Get course enrollment data.
From 5f98937172c09faaa0c8501906fbe9f0c7979edb Mon Sep 17 00:00:00 2001
From: Gabe Mulley <gabe@edx.org>
Date: Mon, 13 Jun 2016 11:57:50 -0400
Subject: [PATCH 1/3] initial API attempt
---
analytics_data_api/v0/models.py | 11 +++++++++++
analytics_data_api/v0/serializers.py | 6 ++++++
analytics_data_api/v0/urls/courses.py | 3 ++-
analytics_data_api/v0/views/courses.py | 9 +++++++++
4 files changed, 28 insertions(+), 1 deletion(-)
diff --git a/analytics_data_api/v0/models.py b/analytics_data_api/v0/models.py
index ee004df..64af53d 100644
--- a/analytics_data_api/v0/models.py
+++ b/analytics_data_api/v0/models.py
@@ -497,3 +497,14 @@ class ModuleEngagementMetricRanges(models.Model):
class Meta(object):
db_table = 'module_engagement_metric_ranges'
+
+
+class ViewDistribution(models.Model):
+ course_id = models.CharField(db_index=True, max_length=255)
+ section = models.CharField(db_index=True, max_length=255)
+ subsection = models.CharField(db_index=True, max_length=255)
+ unique_user_views = models.IntegerField()

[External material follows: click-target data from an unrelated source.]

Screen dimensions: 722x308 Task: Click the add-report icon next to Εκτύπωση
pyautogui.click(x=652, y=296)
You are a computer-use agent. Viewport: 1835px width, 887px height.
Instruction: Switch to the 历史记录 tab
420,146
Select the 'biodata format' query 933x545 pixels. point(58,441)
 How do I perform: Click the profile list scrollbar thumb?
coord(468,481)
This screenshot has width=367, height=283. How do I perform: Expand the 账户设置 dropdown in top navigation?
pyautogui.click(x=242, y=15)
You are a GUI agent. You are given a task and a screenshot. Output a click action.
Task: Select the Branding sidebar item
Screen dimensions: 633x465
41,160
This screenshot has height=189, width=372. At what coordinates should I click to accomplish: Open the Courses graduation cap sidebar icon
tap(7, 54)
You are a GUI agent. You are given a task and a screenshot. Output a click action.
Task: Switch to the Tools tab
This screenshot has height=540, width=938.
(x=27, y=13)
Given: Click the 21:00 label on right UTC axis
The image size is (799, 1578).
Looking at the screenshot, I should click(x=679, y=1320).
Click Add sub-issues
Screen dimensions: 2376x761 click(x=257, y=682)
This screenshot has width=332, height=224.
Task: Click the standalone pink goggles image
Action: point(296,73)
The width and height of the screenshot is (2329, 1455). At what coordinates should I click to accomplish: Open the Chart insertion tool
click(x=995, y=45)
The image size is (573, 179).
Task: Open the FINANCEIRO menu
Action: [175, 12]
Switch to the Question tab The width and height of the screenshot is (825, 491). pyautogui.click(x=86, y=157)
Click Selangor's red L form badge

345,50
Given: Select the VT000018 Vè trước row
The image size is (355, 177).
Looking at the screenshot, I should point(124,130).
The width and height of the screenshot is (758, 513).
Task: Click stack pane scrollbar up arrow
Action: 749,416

+ total_views = models.IntegerField()
+
+ class Meta(object):
+ db_table = 'content_views'
diff --git a/analytics_data_api/v0/serializers.py b/analytics_data_api/v0/serializers.py
index 93352cc..1543b5e 100644
--- a/analytics_data_api/v0/serializers.py
+++ b/analytics_data_api/v0/serializers.py
@@ -478,3 +478,9 @@ def get_engagement_ranges(self, obj):
})
return engagement_ranges
+
+
+class ViewDistributionSerializer(ModelSerializerWithCreatedField):
+
+ class Meta(object):
+ model = models.ViewDistribution
diff --git a/analytics_data_api/v0/urls/courses.py b/analytics_data_api/v0/urls/courses.py
index d219095..6fc823d 100644
--- a/analytics_data_api/v0/urls/courses.py
+++ b/analytics_data_api/v0/urls/courses.py
@@ -14,7 +14,8 @@
('enrollment/location', views.CourseEnrollmentByLocationView, 'enrollment_by_location'),
('problems', views.ProblemsListView, 'problems'),
('problems_and_tags', views.ProblemsAndTagsListView, 'problems_and_tags'),
- ('videos', views.VideosListView, 'videos')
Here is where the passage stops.